Biography
Short cv
Luciana Maini was born in Comacchio, in the province of Ferrara, in 1973. She graduated from the Institute of Art for the Mosaic of Ravenna in 1993 and continuing the studies at the Dams (Art) of Bologna. She obtained a specializes in the Restoration of Cultural Heritage, Frescoes and Icons on Wood.
In 2010, after an interesting teaching experience at the Damascus Archaeological Museum,
She decided to resume pictorial activity (indeed never totally abandoned) to express the light and color suggestions which she has obtained during the Syrian experience.
In 2012 she holds an degree in Cultural Heritage Conservation in Ravenna.
Today Luciana Maini continues her activity as a restorer and, above all, as a artist, also participating in many exhibitions, both in Italy and abroad.
Style
The encounter with mosaic and the restoration of mosaic works, which took place between 1992 and 1993 at the Art Institute of Ravenna, defines Luciana Maini's artistic and working modus, both culturally and ethically. The suggestions and vibrations transmitted by ancient mosaics and the explosive creativity of contemporary ones emerge, to this day, in many of the artist's works who, despite having later preferred a pictorial language, retains, in his works, the influences aesthetics absorbed in the ancient capital of the Byzantine exarchate.

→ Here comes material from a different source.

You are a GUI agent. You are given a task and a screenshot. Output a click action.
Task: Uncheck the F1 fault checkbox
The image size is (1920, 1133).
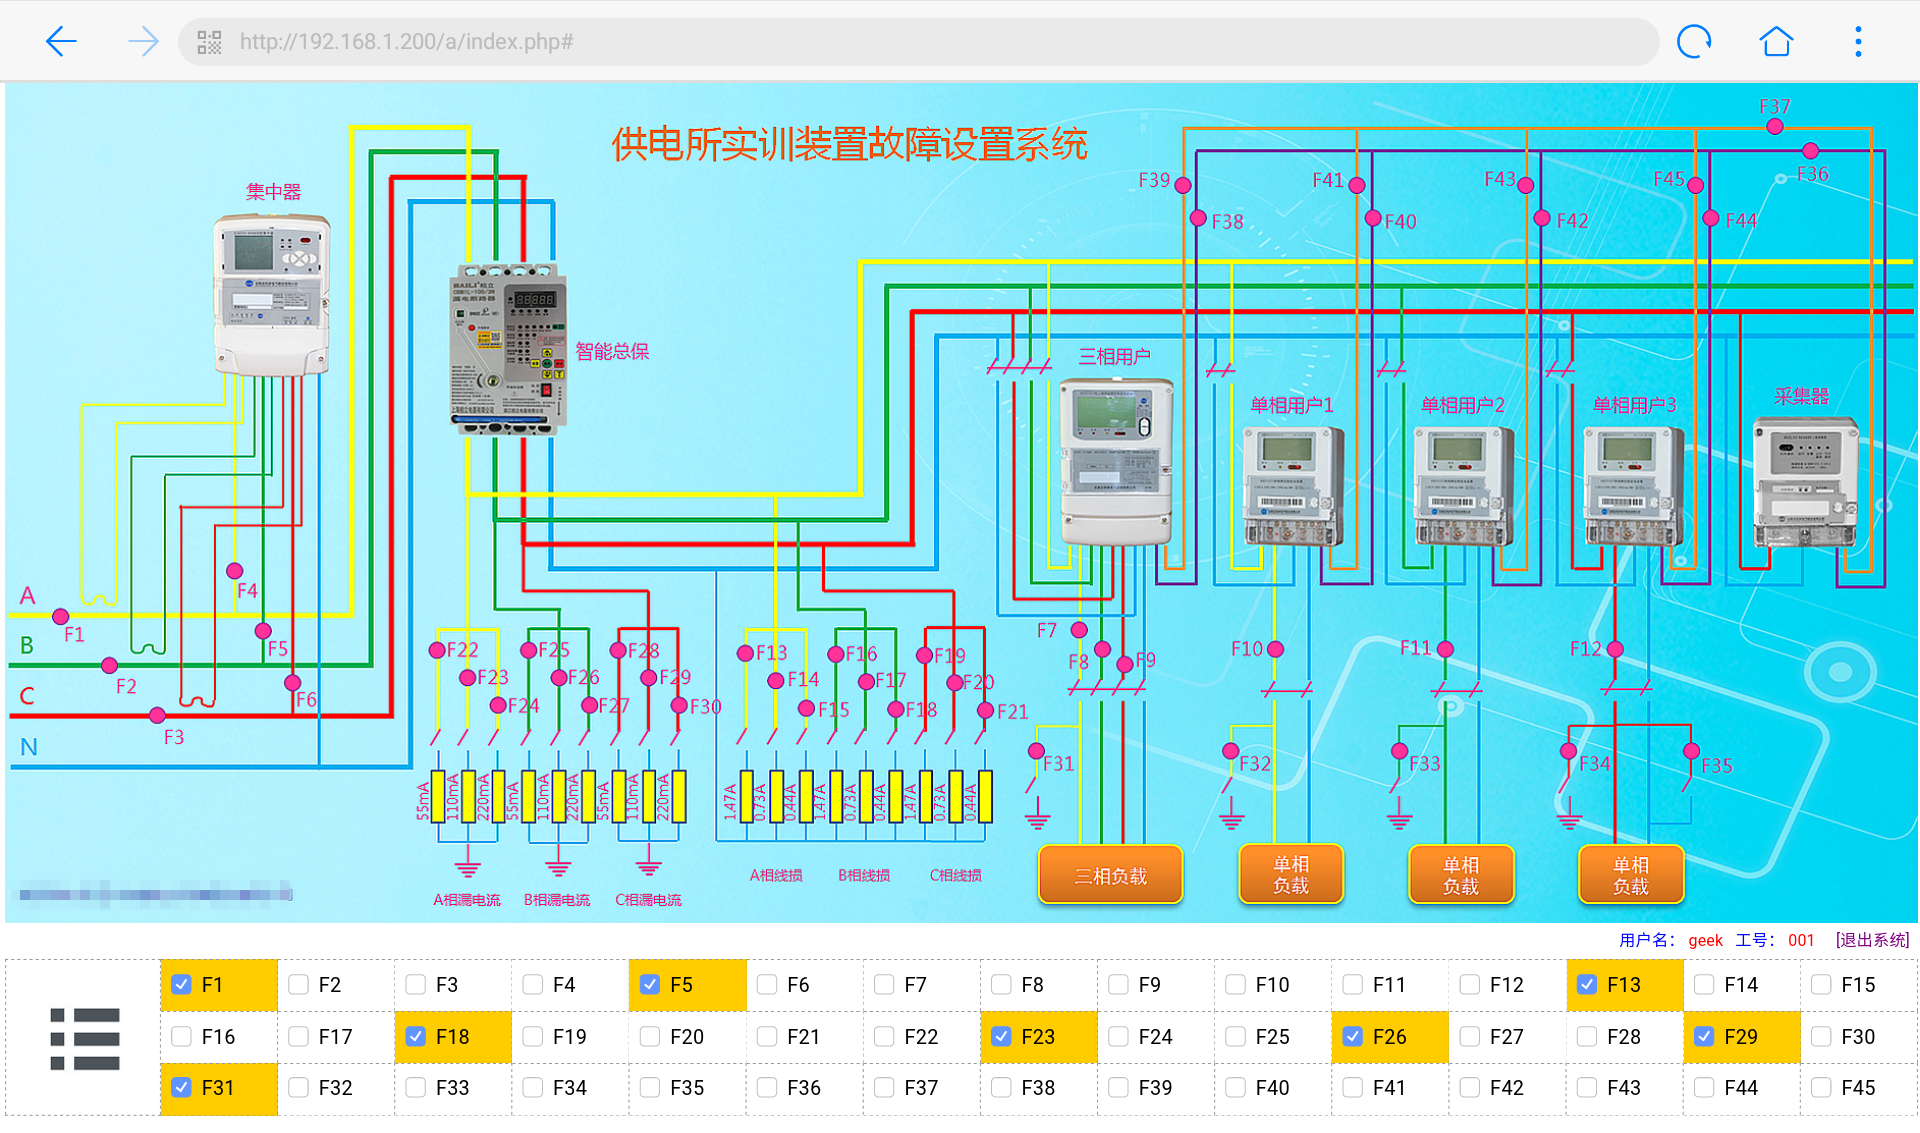[182, 984]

From membership card to pointillism
In 2010, as part of a cultural and artistic collaboration project between Italy and Syria, Luciana Maini went to Damascus to teach iconography and icon restoration to a group of Syrian restorers at the city's Archaeological Museum. After this experience, Luciana Maini decides to propose again the suggestions and coloristic sensations absorbed there, with a technique different from those previously experimented: pointillism.
After carefully studying the theory of color, underlying the works of the Impressionists, and the techniques of Seurat, Previati and Segantini, Maini decides to "replace" the tile with the "dot". In her subsequent works (2010), the subject becomes totally secondary to a technique that involves the editing of images through the use of actual "dots" of color.
In Luciana Maini's artistic vision, therefore, the surrounding reality becomes fragmented; objects, people, animals are transitory figures that wait to disintegrate and recompose ad infinitum as if to represent the eternal clash between Apollonian and Dionysian, between Order and Disorder, between Chaos and Form. The user, approaching the work, realizes that what he had perceived as united is in truth disjointed, divided, atomised; every tiny particle, every single dot becomes a discrete unit, an autonomous entity, ready to take on any image and form.
Luciana Maini's works are therefore an invitation to criticism, a provocation to go beyond appearances. A dangerous challenge, indeed, since, as Oscar Wilde wrote:
“Those who descend below the surface do so at their own risk.”